### Entries from a data collection
<<<<

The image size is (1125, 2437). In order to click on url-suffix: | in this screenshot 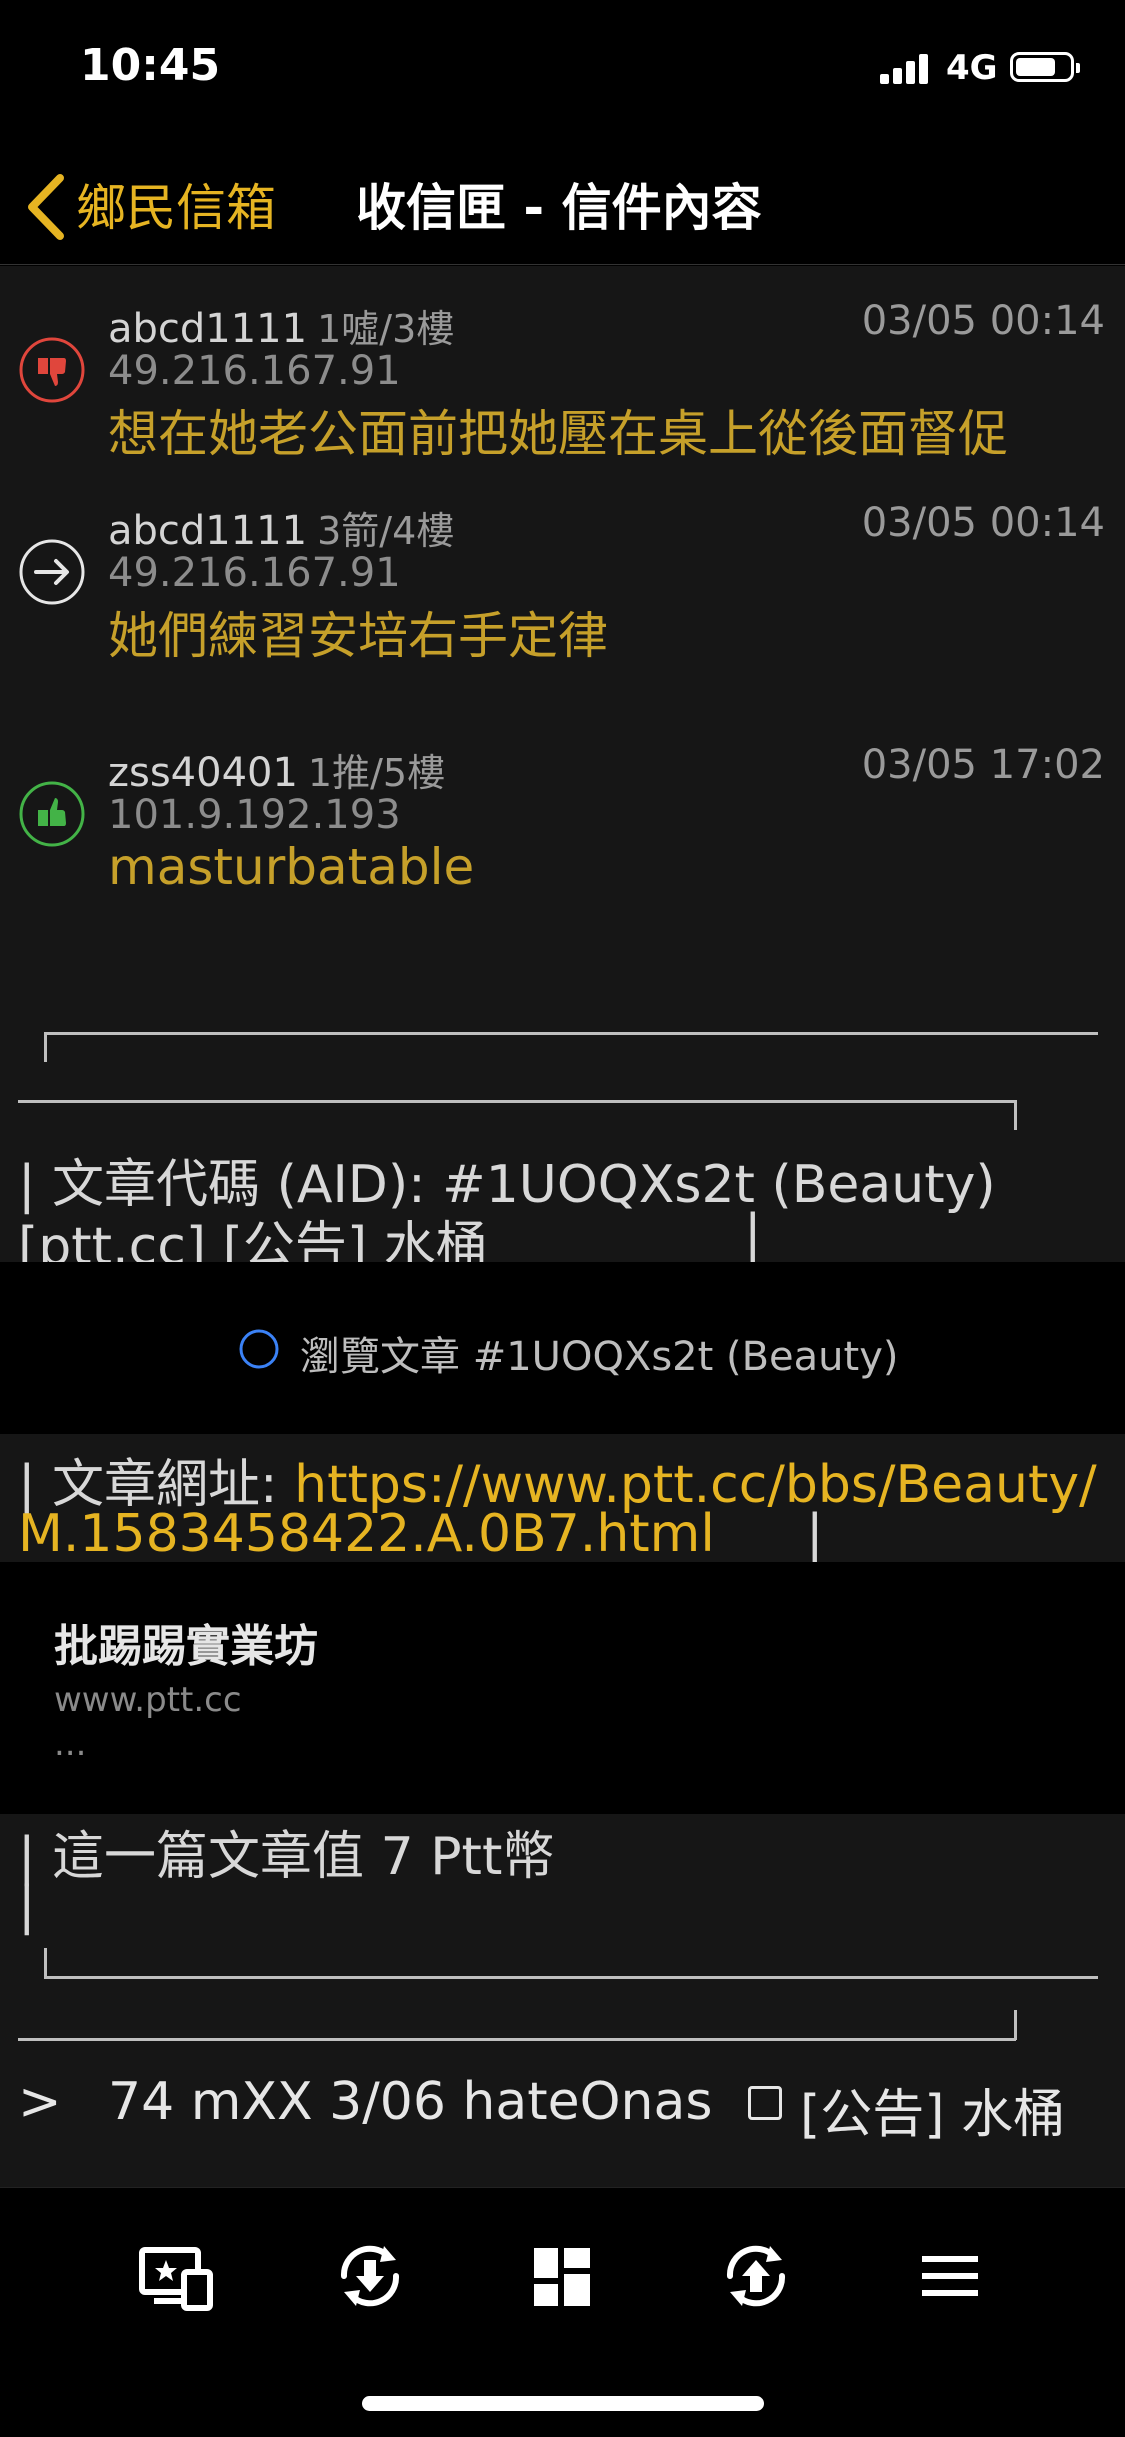, I will do `click(815, 1534)`.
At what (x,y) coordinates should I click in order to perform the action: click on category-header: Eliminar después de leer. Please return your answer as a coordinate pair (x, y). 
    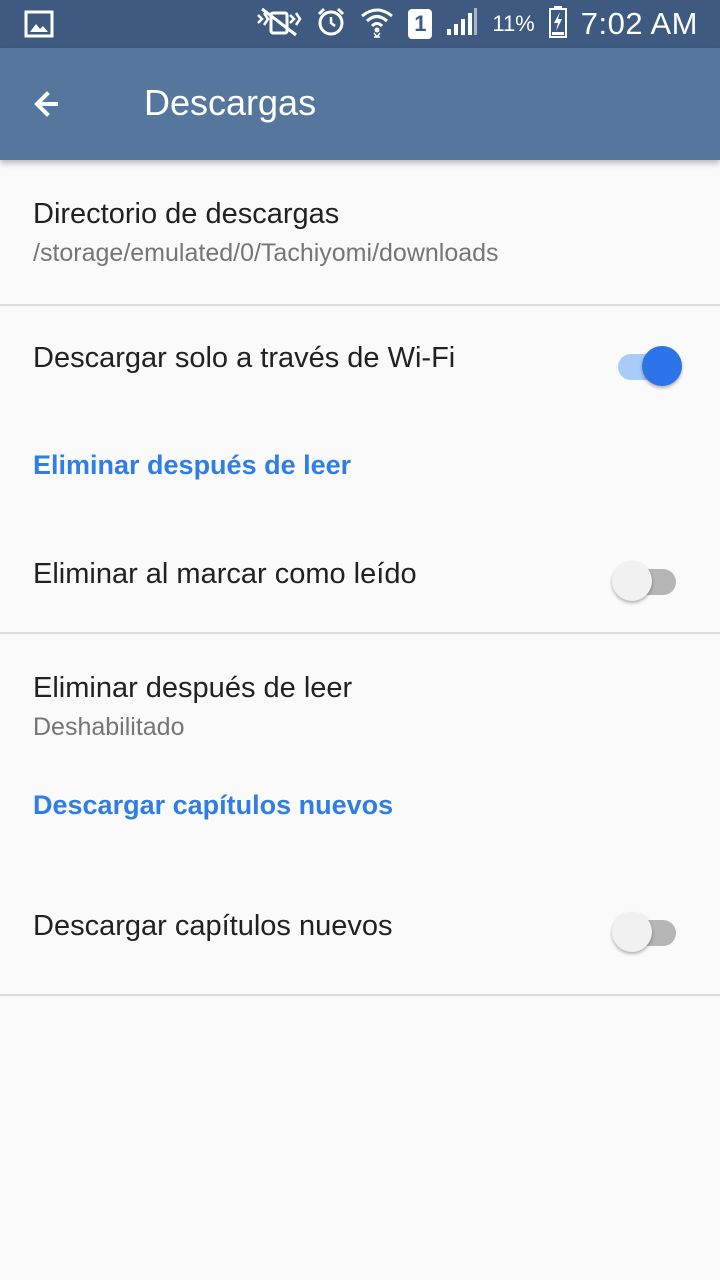
    Looking at the image, I should click on (192, 465).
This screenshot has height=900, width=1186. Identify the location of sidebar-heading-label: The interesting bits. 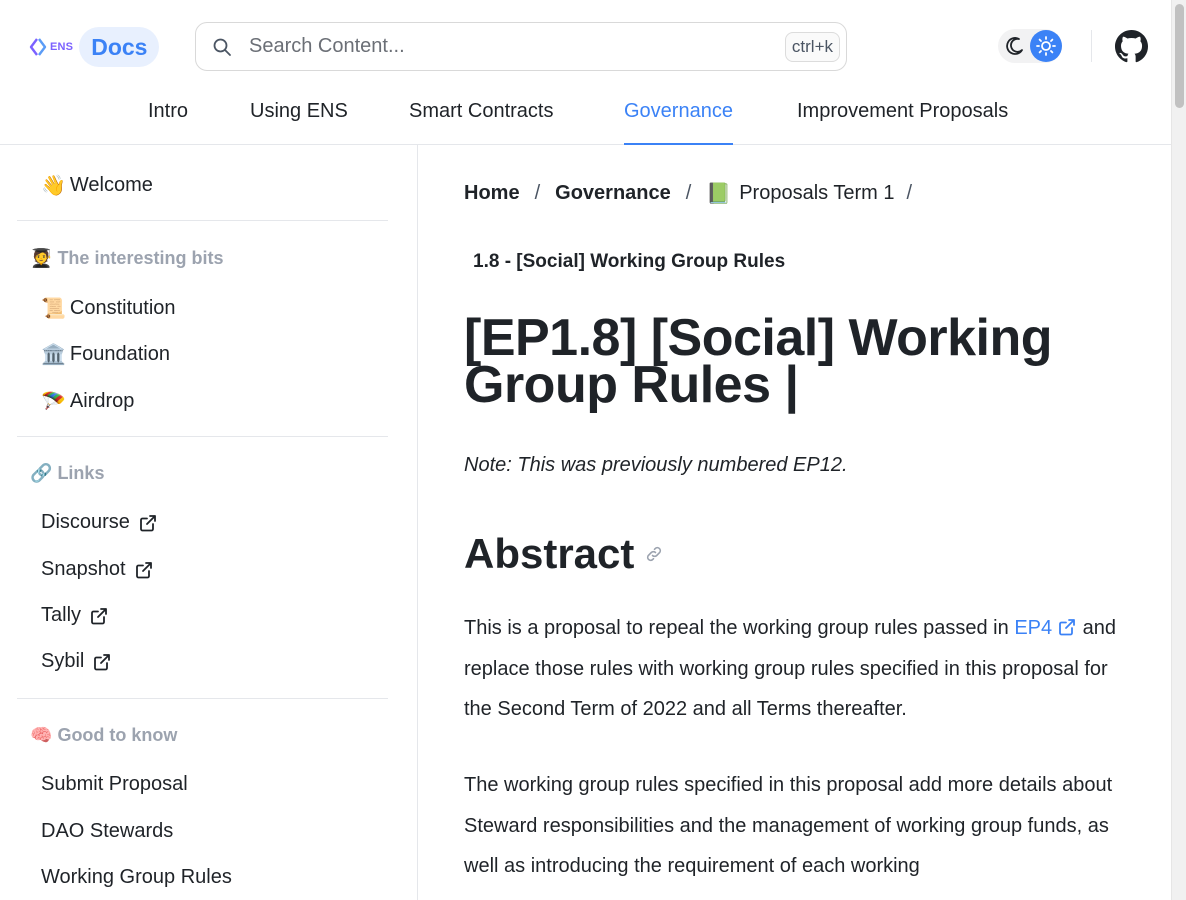
(140, 258).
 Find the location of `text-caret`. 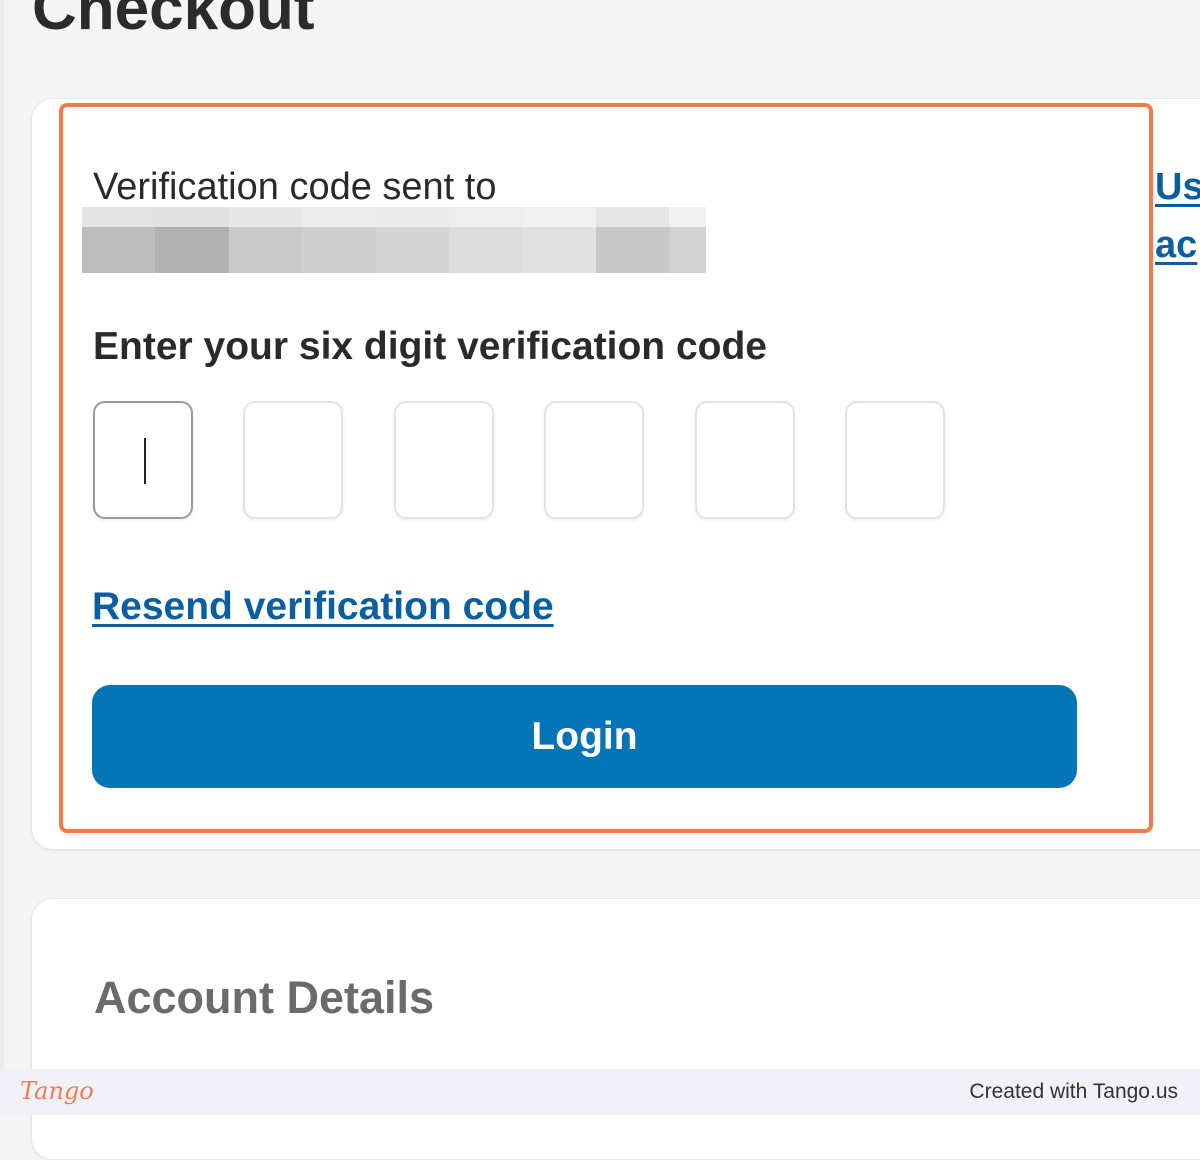

text-caret is located at coordinates (145, 461).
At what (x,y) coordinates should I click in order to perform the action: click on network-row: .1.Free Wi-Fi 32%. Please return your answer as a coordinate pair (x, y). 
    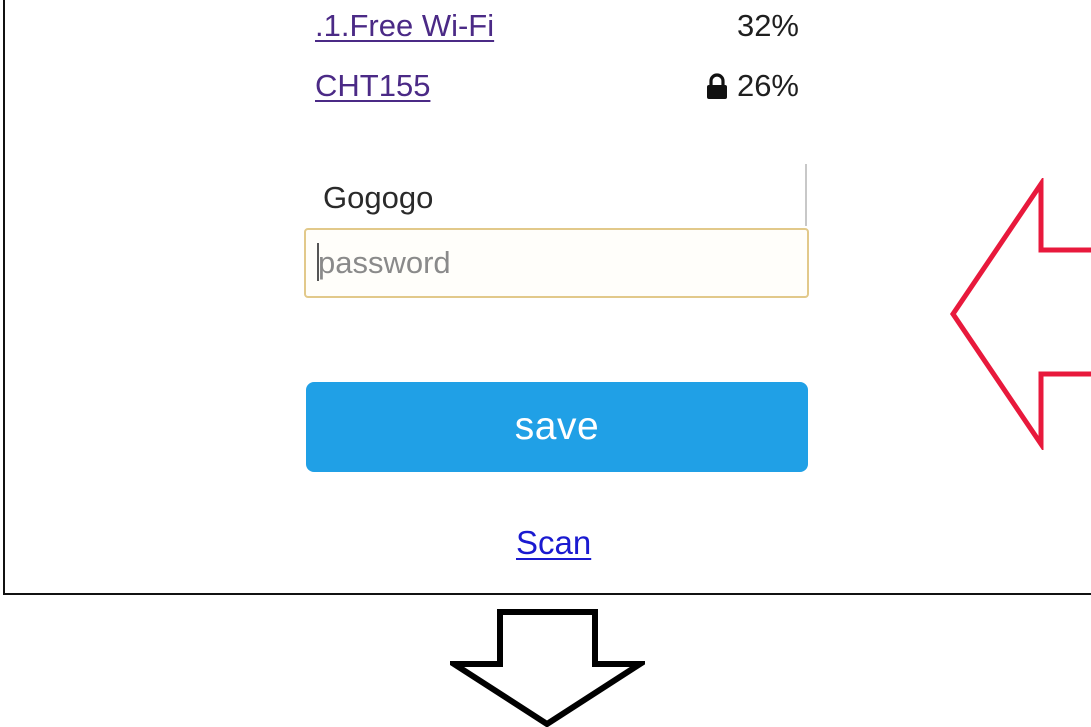
    Looking at the image, I should click on (557, 28).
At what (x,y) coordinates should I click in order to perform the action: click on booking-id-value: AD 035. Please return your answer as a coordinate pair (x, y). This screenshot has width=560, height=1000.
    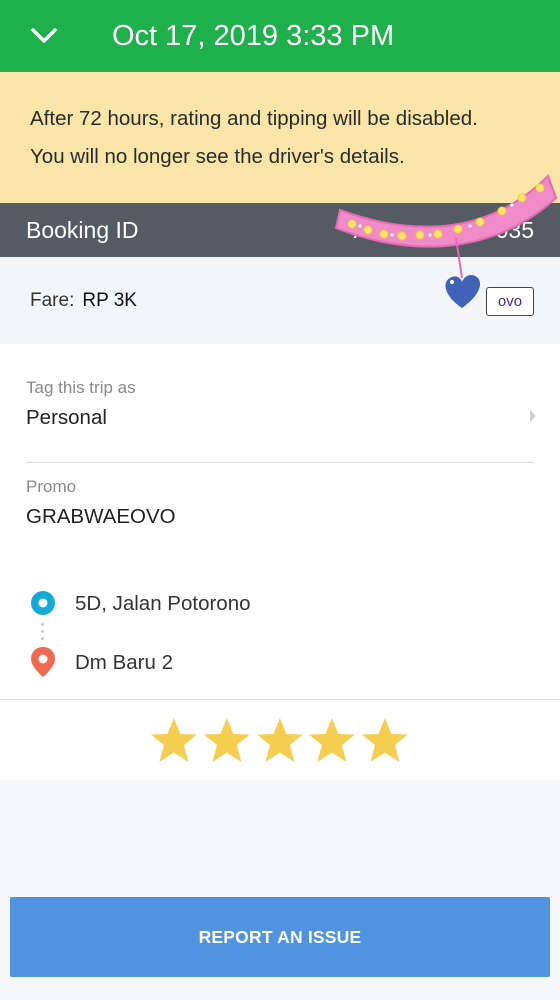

>>>>

### Work to complete
In the part of the entries that opens with the line containing "on network-row: .1.Free" and closes with the line containing "Looking at the image, I should click on (557, 28).", change "Free Wi-Fi" to "Guest Wi-Fi" and rewrite only those lines, otherwise unchanged. Leave the pictures out of your answer.

### Answer to this task
At what (x,y) coordinates should I click in order to perform the action: click on network-row: .1.Guest Wi-Fi 32%. Please return your answer as a coordinate pair (x, y). 
    Looking at the image, I should click on (557, 28).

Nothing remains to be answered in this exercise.